A game design methodology to incorporate social activist themes (Flanagan, M., & Nissenbaum, H., 2007) expands on a topic of Sustainable interaction design: Invention & disposal, renewal & reuse, social activism, in the context of gaming. Though the paper is interesting, it fails to address the most central pre-condition to its relevance: what evidence exists that game activities and morality translate to real life? Without this link, efforts to create ethically enhanced games are not only wasted, but counter-productive by drawing resources from veritably effective campaigns. The oft-studied topic of violence in video games has yet to draw a conclusive link between that game morality and real life, though evidence is mounting (for more, see http://en.wikipedia.org/wiki/Video_game_controversy). If this deeply cathartic or powerfully desensitizing (depending on ones position) form of interaction is still disputed, how can one treat the far more subtle topic of the efficacy of positive moral exposure in games as a forgone conclusion?

The section "Human values, ethics, and design" in The Human-Computer Interaction Handbook: Fundamentals, Evolving Technologies and Emerging Applications, 2nd Edition. (Friedman, B., & Kahn, P. H., Jr. , 2007) raises several interesting questions about the nature of morality in its pursuit of ethical perspective for HCI. The most fundamental, of course, is the question of moral epistemology. In attempting to address this (as yet, unsolved) question, the authors invoke an alleged cross-cultural moral similarity to construct what amounts to an argumentum ad populum. This, of course, is a fallacy. Worse, it is an unnecessary problem to approach. Morality isn't the relevant concern---ethics are. The apparent conflation of the two terms leads the authors to unnecessarily feel they must resolve issues of morality.

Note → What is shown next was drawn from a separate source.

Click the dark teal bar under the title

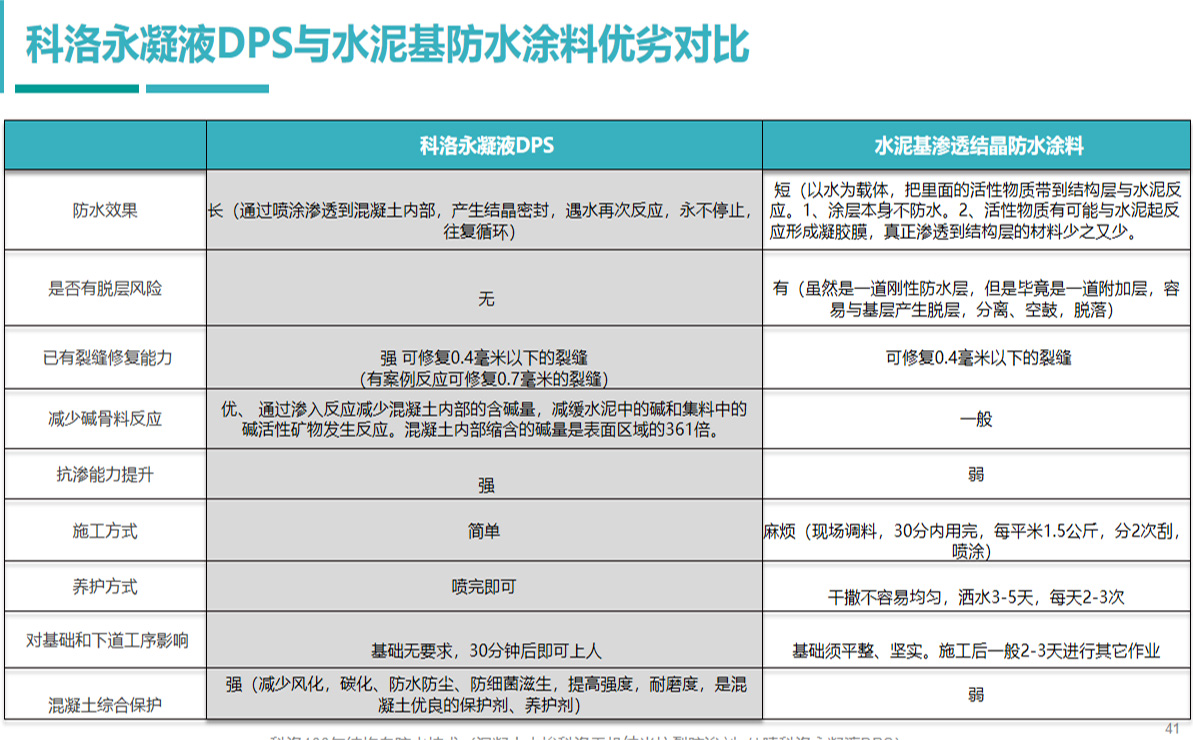77,89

Illustrations of the danger of addressing personal values, morals, with social values, ethics, can be seen in the unpredictability of moral judgments. For example a recent study (citation unavailable, source was read several years ago) discovered variability in personal responses to a moral dilemma with equal ethical values. Subjects were asked to imagine several scenarios in which causing the death of one stranger saved a larger group of strangers from their death. Depending on the abstraction the subject had between their actions and the death of the individual, they were variously willing to perform the necessary action. Personally pushing the person over a cliff was often repulsive, but pulling a switch that caused the death was far more palatable. These reactions varied among subjects, but all subjects recognized the ethical equivalency of their actions.

A corresponding effect seems inevitable in software. Though personal morality may vary in some conditions, people seem more likely to be offended by decisions that deviate from their morals to align with someone else's morals than if the deviation from their morals were to align with socially-accepted ethics.